EXERCISE PROMPT
Starting at the first line of the entries below, output every line exactly, up to and including the line with "Given: Click the data_item_fx.db file icon".

GIVEN DATA
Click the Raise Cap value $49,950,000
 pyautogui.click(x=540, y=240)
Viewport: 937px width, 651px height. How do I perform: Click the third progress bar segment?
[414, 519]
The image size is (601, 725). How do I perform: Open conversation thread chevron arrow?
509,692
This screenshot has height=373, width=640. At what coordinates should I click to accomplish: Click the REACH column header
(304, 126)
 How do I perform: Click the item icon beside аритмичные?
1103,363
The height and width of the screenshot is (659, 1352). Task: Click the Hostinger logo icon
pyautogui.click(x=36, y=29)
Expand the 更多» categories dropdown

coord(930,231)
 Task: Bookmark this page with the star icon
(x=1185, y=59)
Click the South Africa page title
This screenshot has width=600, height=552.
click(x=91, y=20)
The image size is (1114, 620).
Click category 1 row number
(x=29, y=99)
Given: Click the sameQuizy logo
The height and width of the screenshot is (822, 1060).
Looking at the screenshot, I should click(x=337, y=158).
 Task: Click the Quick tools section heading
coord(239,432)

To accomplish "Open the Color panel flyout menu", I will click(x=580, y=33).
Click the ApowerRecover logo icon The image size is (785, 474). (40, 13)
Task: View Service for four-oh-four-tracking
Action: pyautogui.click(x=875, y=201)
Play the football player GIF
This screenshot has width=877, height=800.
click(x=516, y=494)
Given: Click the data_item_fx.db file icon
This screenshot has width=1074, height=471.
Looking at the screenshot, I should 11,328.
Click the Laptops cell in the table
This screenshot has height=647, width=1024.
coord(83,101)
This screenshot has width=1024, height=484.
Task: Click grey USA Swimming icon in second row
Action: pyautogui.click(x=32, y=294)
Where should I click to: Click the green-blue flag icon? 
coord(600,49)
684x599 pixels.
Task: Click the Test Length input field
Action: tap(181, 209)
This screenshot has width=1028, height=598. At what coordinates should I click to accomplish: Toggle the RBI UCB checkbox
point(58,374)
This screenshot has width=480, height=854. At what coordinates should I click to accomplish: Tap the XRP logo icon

FINAL ANSWER
Click the Raise Cap value $49,950,000
 pyautogui.click(x=540, y=240)
Viewport: 937px width, 651px height. How do I perform: Click the third progress bar segment?
[414, 519]
The image size is (601, 725). How do I perform: Open conversation thread chevron arrow?
509,692
This screenshot has height=373, width=640. At what coordinates should I click to accomplish: Click the REACH column header
(304, 126)
 How do I perform: Click the item icon beside аритмичные?
1103,363
The height and width of the screenshot is (659, 1352). Task: Click the Hostinger logo icon
pyautogui.click(x=36, y=29)
Expand the 更多» categories dropdown

coord(930,231)
 Task: Bookmark this page with the star icon
(x=1185, y=59)
Click the South Africa page title
This screenshot has width=600, height=552.
click(x=91, y=20)
The image size is (1114, 620).
Click category 1 row number
(x=29, y=99)
Given: Click the sameQuizy logo
The height and width of the screenshot is (822, 1060).
Looking at the screenshot, I should click(x=337, y=158).
 Task: Click the Quick tools section heading
coord(239,432)

To accomplish "Open the Color panel flyout menu", I will click(x=580, y=33).
Click the ApowerRecover logo icon The image size is (785, 474). (40, 13)
Task: View Service for four-oh-four-tracking
Action: pyautogui.click(x=875, y=201)
Play the football player GIF
This screenshot has width=877, height=800.
click(x=516, y=494)
Given: Click the data_item_fx.db file icon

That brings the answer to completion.